> TRY IT: Give back every record below precisely as written.
(EXTRACTED DATA begins)
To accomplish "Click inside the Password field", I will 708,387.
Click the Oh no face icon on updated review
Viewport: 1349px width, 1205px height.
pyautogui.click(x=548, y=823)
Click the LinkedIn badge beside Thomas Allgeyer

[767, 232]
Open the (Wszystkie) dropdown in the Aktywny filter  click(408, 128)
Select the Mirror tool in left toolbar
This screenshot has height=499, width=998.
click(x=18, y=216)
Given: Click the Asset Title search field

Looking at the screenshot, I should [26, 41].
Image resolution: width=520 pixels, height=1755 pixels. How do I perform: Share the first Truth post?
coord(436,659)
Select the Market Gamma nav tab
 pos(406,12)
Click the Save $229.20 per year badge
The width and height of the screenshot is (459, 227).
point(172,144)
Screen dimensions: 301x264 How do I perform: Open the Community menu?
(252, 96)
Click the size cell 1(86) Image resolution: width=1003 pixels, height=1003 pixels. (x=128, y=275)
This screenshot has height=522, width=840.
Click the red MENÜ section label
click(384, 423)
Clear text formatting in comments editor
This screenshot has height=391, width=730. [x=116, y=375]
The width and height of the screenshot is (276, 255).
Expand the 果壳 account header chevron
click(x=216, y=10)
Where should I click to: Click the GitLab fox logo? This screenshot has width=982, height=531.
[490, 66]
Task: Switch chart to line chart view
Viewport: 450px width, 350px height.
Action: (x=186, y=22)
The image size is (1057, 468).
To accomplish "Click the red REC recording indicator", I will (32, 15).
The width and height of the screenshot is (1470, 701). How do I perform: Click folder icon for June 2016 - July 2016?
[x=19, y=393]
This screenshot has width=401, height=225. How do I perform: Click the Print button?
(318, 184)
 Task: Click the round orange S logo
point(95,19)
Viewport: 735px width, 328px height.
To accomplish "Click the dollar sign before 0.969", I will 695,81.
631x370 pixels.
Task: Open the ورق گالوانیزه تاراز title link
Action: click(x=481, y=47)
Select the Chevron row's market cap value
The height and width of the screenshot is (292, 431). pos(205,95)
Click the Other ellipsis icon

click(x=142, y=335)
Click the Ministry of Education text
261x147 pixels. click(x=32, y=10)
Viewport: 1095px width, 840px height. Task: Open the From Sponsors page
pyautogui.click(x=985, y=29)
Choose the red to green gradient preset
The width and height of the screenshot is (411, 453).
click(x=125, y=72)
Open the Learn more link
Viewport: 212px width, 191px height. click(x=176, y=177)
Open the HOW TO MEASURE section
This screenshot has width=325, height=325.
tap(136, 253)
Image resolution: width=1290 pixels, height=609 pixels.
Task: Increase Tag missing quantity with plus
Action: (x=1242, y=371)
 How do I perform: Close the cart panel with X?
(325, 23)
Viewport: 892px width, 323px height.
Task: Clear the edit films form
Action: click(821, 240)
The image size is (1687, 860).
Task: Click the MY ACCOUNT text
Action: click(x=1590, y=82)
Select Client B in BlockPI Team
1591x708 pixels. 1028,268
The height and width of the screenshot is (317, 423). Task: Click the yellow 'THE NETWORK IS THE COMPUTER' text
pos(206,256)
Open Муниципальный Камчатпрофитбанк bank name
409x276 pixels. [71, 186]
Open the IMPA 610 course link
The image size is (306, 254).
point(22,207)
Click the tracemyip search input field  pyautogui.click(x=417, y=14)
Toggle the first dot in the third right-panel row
(EXTRACTED DATA ends)
> ANSWER BOX:
To accomplish "Click inside the Password field", I will 708,387.
Click the Oh no face icon on updated review
Viewport: 1349px width, 1205px height.
pyautogui.click(x=548, y=823)
Click the LinkedIn badge beside Thomas Allgeyer

[767, 232]
Open the (Wszystkie) dropdown in the Aktywny filter  click(408, 128)
Select the Mirror tool in left toolbar
This screenshot has height=499, width=998.
click(x=18, y=216)
Given: Click the Asset Title search field

Looking at the screenshot, I should [26, 41].
Image resolution: width=520 pixels, height=1755 pixels. How do I perform: Share the first Truth post?
coord(436,659)
Select the Market Gamma nav tab
 pos(406,12)
Click the Save $229.20 per year badge
The width and height of the screenshot is (459, 227).
point(172,144)
Screen dimensions: 301x264 How do I perform: Open the Community menu?
(252, 96)
Click the size cell 1(86) Image resolution: width=1003 pixels, height=1003 pixels. (x=128, y=275)
This screenshot has height=522, width=840.
Click the red MENÜ section label
click(384, 423)
Clear text formatting in comments editor
This screenshot has height=391, width=730. [x=116, y=375]
The width and height of the screenshot is (276, 255).
Expand the 果壳 account header chevron
click(x=216, y=10)
Where should I click to: Click the GitLab fox logo? This screenshot has width=982, height=531.
[490, 66]
Task: Switch chart to line chart view
Viewport: 450px width, 350px height.
Action: (x=186, y=22)
The image size is (1057, 468).
To accomplish "Click the red REC recording indicator", I will (32, 15).
The width and height of the screenshot is (1470, 701). How do I perform: Click folder icon for June 2016 - July 2016?
[x=19, y=393]
This screenshot has width=401, height=225. How do I perform: Click the Print button?
(318, 184)
 Task: Click the round orange S logo
point(95,19)
Viewport: 735px width, 328px height.
To accomplish "Click the dollar sign before 0.969", I will 695,81.
631x370 pixels.
Task: Open the ورق گالوانیزه تاراز title link
Action: click(x=481, y=47)
Select the Chevron row's market cap value
The height and width of the screenshot is (292, 431). pos(205,95)
Click the Other ellipsis icon

click(x=142, y=335)
Click the Ministry of Education text
261x147 pixels. click(x=32, y=10)
Viewport: 1095px width, 840px height. Task: Open the From Sponsors page
pyautogui.click(x=985, y=29)
Choose the red to green gradient preset
The width and height of the screenshot is (411, 453).
click(x=125, y=72)
Open the Learn more link
Viewport: 212px width, 191px height. click(x=176, y=177)
Open the HOW TO MEASURE section
This screenshot has width=325, height=325.
tap(136, 253)
Image resolution: width=1290 pixels, height=609 pixels.
Task: Increase Tag missing quantity with plus
Action: (x=1242, y=371)
 How do I perform: Close the cart panel with X?
(325, 23)
Viewport: 892px width, 323px height.
Task: Clear the edit films form
Action: click(821, 240)
The image size is (1687, 860).
Task: Click the MY ACCOUNT text
Action: click(x=1590, y=82)
Select Client B in BlockPI Team
1591x708 pixels. 1028,268
The height and width of the screenshot is (317, 423). Task: Click the yellow 'THE NETWORK IS THE COMPUTER' text
pos(206,256)
Open Муниципальный Камчатпрофитбанк bank name
409x276 pixels. [71, 186]
Open the IMPA 610 course link
The image size is (306, 254).
point(22,207)
Click the tracemyip search input field  pyautogui.click(x=417, y=14)
Toggle the first dot in the third right-panel row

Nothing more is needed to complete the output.